A forest of " H " piles seems to rise from the site of the old Marathon gas station adjacent to the fireman's museum. As each pile is welded to the length before it, the pile driver hammers it down towards bedrock. At this location that point is 200 - 225" deep.
November 4, 2011 - Both legs and the center top cap of Pier 9 are now fully visible. This is the first major above ground structure of the West bound bridge to be nearly complete. Small decorative indentations called "reveals" can be seen at the top of the pier.
Driving along Canal Road you can see what 50+ years of weather have done to the piers of the current Innerbelt bridge.
The Lorain Carnegie Bridge (Hope Memorial) lands on the east bank quite close to where the new West bound bridge will touch down. Here the early morning light is washing across its white columns.
Rebar is critical for adding strength to the poured concrete. Much of it is assembled on the concrete pier pads and in the legs. But a lot of it is also "woven" on the ground prior to insertion in the forms. The steelworkers can work with the rebar anywhere. But having room to work on the ground is safer and much faster in some instances.
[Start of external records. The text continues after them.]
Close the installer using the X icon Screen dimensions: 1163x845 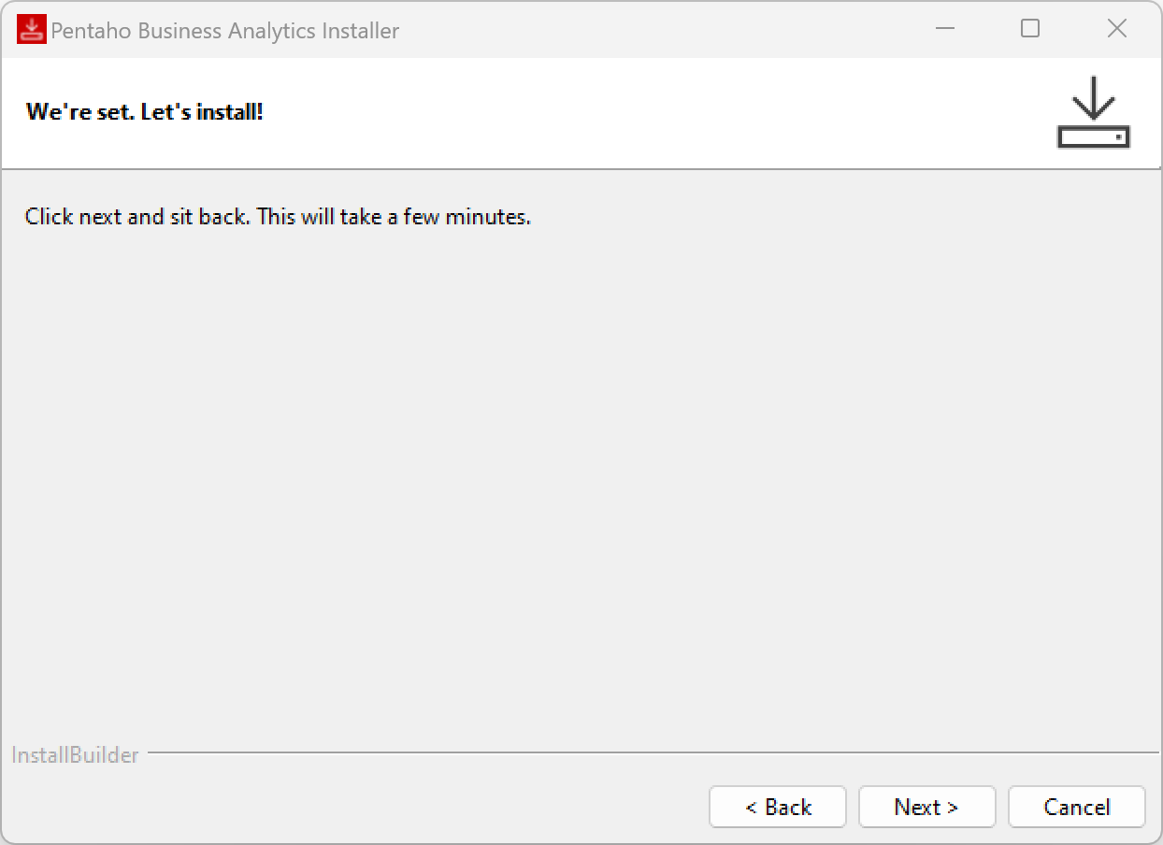point(1116,29)
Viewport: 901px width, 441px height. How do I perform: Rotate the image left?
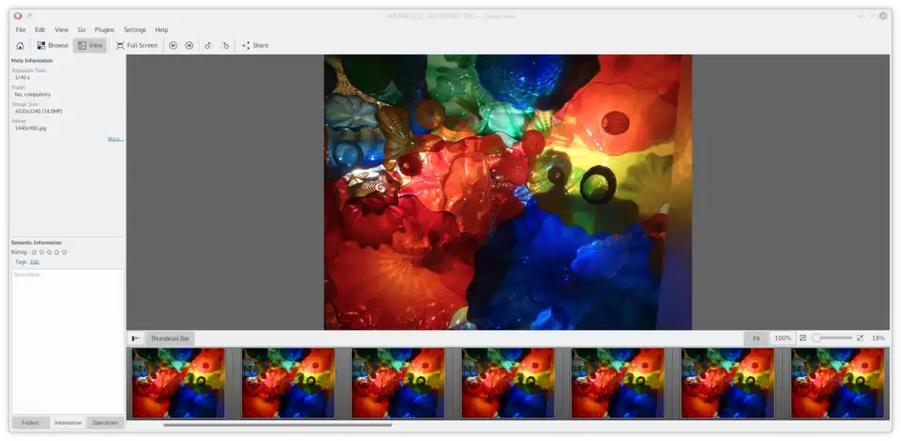coord(208,45)
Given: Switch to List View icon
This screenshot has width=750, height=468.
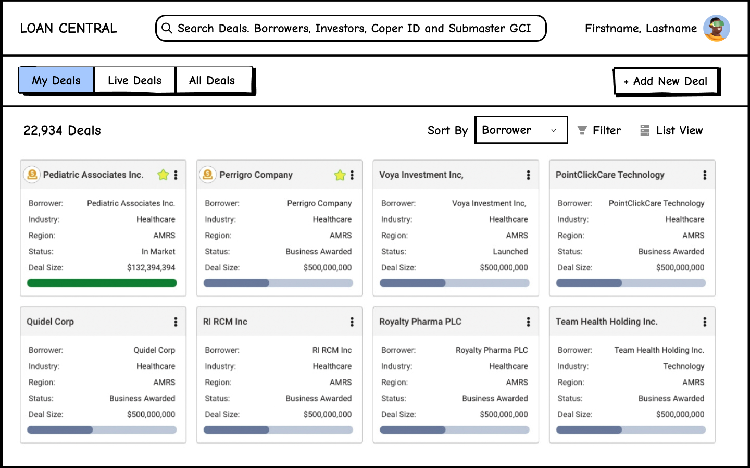Looking at the screenshot, I should [645, 130].
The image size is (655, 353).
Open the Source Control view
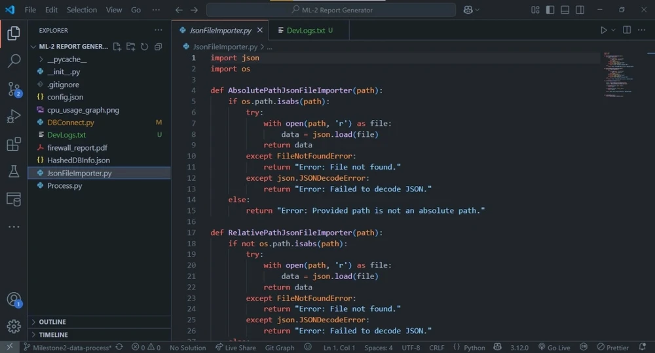pos(14,89)
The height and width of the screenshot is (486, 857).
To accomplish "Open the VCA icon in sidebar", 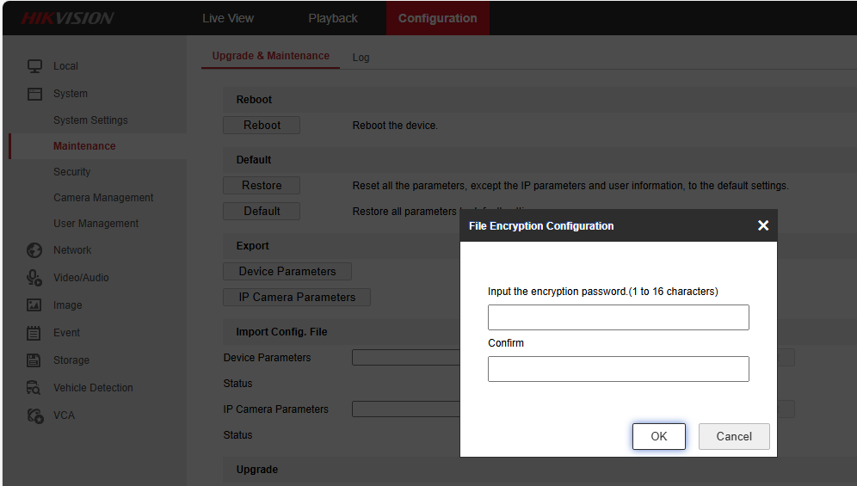I will (x=35, y=415).
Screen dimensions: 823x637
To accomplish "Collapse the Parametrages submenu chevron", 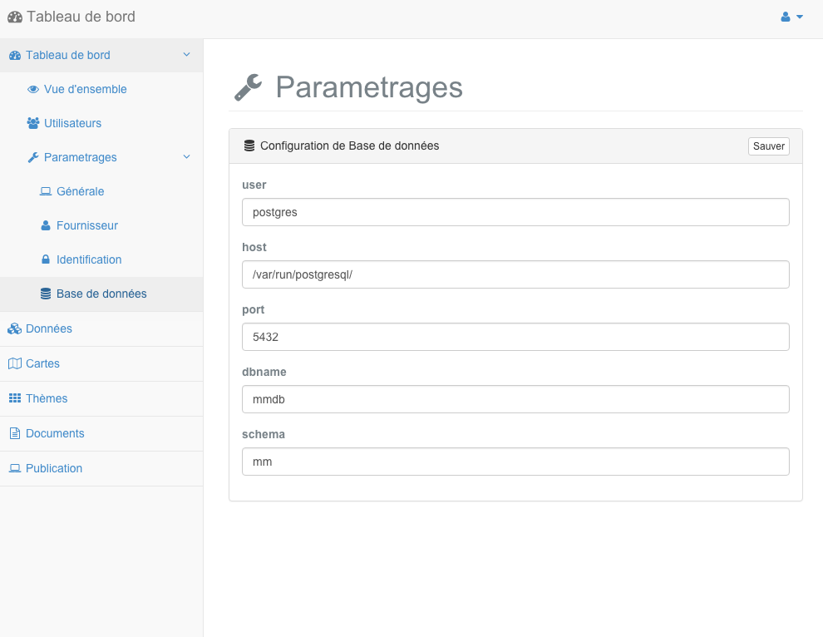I will [x=186, y=157].
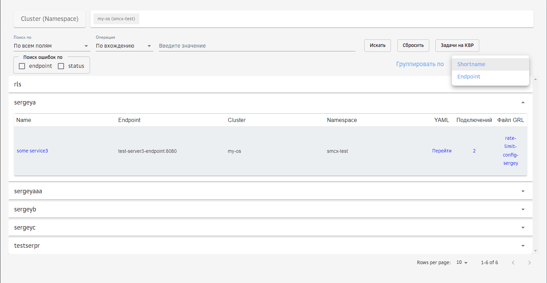Enable the status error search checkbox
This screenshot has width=547, height=283.
tap(61, 66)
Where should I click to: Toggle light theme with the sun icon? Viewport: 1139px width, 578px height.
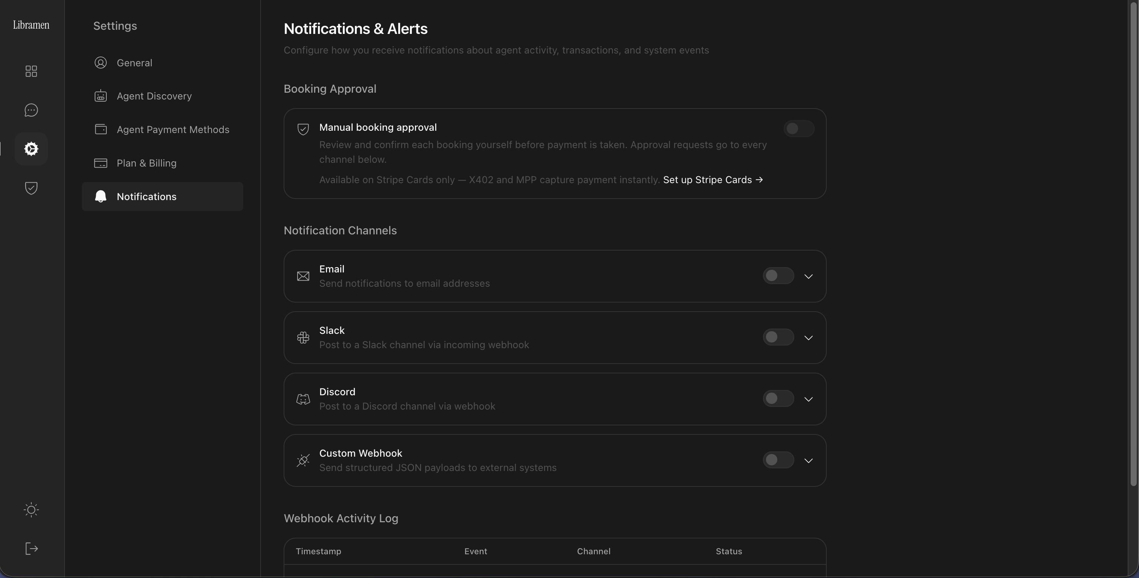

After the necessary rebar patterns have been assembled on their frames, cranes lift them into place. The steelworkers then wire them together and attach then to the pier legs.
This view is from the west bank slope near the former site of Cleveland Cold Storage. It was taken on November 21. Just left of center you can see the two legs that will comprise Pier #5. The Norfolk & Southern rail trestle is at the left.
I watched in fascination as the McKee Sons bulk carrier was pulled backwards by a river tug. Two welders did their work as the bow swung closer and closer to their scaffolding.